- Born: 1961 (age 64–65) El Harrach, Algeria
- Penalty: Eight years imprisonment
- Status: Released early for good behaviour

= Fateh Kamel =

Algerian-Canadian convicted terrorist

Fateh Kamel is an Algerian who was arrested in 1999 on charges of supporting a terrorist plot against attacks against French targets in Paris, and was sentenced to eight years' imprisonment.

He was released early for good behaviour, and returned to Canada.

==Early life==
Kamel is believed to have fought the Soviet Invasion of Afghanistan, and moved to Canada in 1987 or 1988.

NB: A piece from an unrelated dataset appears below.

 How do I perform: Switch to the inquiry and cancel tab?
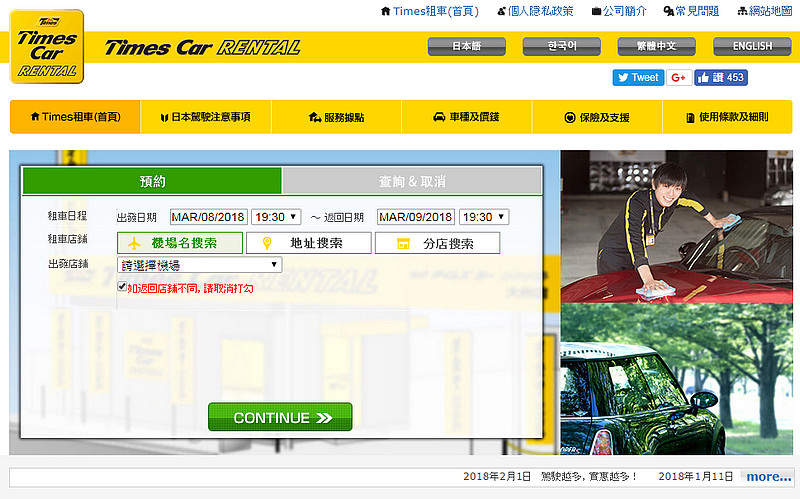pos(412,181)
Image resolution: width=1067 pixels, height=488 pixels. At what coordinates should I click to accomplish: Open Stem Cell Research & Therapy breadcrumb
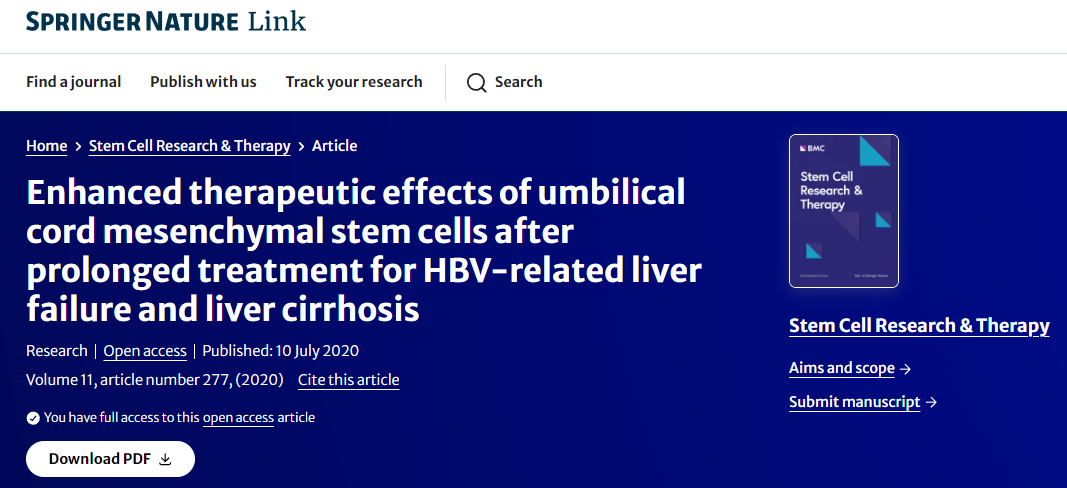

He married a schoolteacher in Quebec, and was granted Canadian citizenship in 1993, and owned the Artisanat Nord-Sud Craft Store in Montreal.

In the Bosnian War, he was injured in the foot while fighting in Bosnia.
Evan Kohlmann has suggested that he served as third-in-command of a Zenica mujahideen battalion during 1995 under Abdelkader Mokhtari.

Described as possessing a "slick, polished exterior" and "especially handsome", he traveled between Milan, Montreal, Paris, Hamburg, Frankfurt, Zagreb, Bosnia, Copenhagen, Australia, Slovenia, Freibourg, Morocco, Acone, Istanbul, Belgium and Amsterdam over a period of three years from 1994–97.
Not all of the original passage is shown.